Erdoğan, kira fiyatlarındaki artışla ilgili soru üzerine de şöyle konuştu:
“Şimdi bakanlığımızın konuyla ilgili çalışması var. Bu çalışmayla da bunların üzerine üzerine gideceğiz. Yani bunların yanına bu kâr kalmayacak. Fahiş kira artışını ve konut fiyatlarını durdurmak için gerekirse ceza uygulamasına da gideceğiz. Vatandaşlarımızı açgözlü bir avuç azınlığın kâr hırsına kurban edemeyiz. Vatandaşımızın alım gücünü düşürmemek, enflasyona ezdirmemek için yaptığımız zamlara göz diken ev sahipleri bunun bedelini ödemek zorunda kalacak. Hangi konuda olursa olsun, fahiş fiyat artışlarına giden, piyasanın dengesini bozan, yaptığı davranışın cezasını çekecektir.”
“SOKAK SATICILARINDAN UYUŞTURUCU BARONLARINA, ZEHİR TACİRLERİNE KADAR, TÜRKİYE'Yİ DAR EDİYORUZ, EDECEĞİZ”
Erdoğan, uyuşturucu ticareti ve uyuşturucu bağımlılığıyla mücadele konusunda da şunları söyledi:
“Uyuşturucu büyük bir felaket ve bu felaket karşısında insanlık tedbirini almalıdır. Olay zenginlik-fakirlik noktası değil. Şimdi baktığınız zaman, Amerika ekonomik olarak zengin bir ülke, ama zengin ülke olduğu hâlde bütün o bağımlıların hâli ortada. Türkiye olarak biz, bu konuda çok kararlıyız. Başta İçişleri Bakanlığı’mız olmak üzere her türlü tedbirlerimizi alıyoruz. Emniyet teşkilatımız, jandarmayla çalışmalarını sürekli yapıyor ve üzerlerine üzerlerine gidiyoruz. Bu adımlar; caydırma, bu suçu işleyenlerin üzerine gitme noktasındaki kararlılığımızı gösterme adımlarıdır. Buna aynen devam edeceğiz.

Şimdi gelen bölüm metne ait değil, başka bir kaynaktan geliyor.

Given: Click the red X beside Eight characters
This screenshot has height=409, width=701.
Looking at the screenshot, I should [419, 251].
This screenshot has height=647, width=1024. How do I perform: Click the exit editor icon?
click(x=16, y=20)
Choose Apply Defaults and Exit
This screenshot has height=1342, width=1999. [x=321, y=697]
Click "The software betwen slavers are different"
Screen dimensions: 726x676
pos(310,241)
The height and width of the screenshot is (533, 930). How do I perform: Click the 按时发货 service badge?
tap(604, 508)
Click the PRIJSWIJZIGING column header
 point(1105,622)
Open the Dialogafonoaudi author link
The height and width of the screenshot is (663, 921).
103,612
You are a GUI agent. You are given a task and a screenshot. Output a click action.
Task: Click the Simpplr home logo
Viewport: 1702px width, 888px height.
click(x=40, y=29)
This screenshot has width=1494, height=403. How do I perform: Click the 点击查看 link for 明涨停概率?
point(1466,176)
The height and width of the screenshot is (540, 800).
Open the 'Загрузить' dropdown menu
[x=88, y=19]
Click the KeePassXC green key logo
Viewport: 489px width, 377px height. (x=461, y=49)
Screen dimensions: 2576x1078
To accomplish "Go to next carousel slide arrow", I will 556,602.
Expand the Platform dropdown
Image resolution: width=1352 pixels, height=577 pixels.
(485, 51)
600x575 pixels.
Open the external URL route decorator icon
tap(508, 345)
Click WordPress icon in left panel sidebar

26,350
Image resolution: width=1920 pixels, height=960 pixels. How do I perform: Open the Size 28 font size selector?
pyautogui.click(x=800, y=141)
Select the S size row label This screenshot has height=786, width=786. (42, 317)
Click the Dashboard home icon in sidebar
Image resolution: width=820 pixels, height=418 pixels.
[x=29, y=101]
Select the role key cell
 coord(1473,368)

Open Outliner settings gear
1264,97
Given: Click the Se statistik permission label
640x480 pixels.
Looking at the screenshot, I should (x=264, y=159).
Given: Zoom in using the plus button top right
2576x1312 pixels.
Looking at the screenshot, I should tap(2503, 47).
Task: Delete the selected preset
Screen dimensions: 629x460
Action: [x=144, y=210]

Sokak satıcılarından uyuşturucu baronlarına, zehir tacirlerine kadar, Türkiye'yi dar ediyoruz, edeceğiz. Diğer taraftan yerli, milli ve insani değerlerle donatılmış bir değerler eğitimini önemsiyoruz. Bu konuda atılması gereken adımları da tereddüt etmeden atacağız. Geleceğimizin teminatı olan gençlerimizin heba olmaması için eğitime öncelik veriyoruz. Aile ve Gençlik Bankamızla da gençlerimizin yanında olacağız. Bu konudaki çalışmalarımız da süratle devam ediyor. Ümit ediyorum ki yakın zamanda müjdeli haberleri de vatandaşlarımızla paylaşacağız.”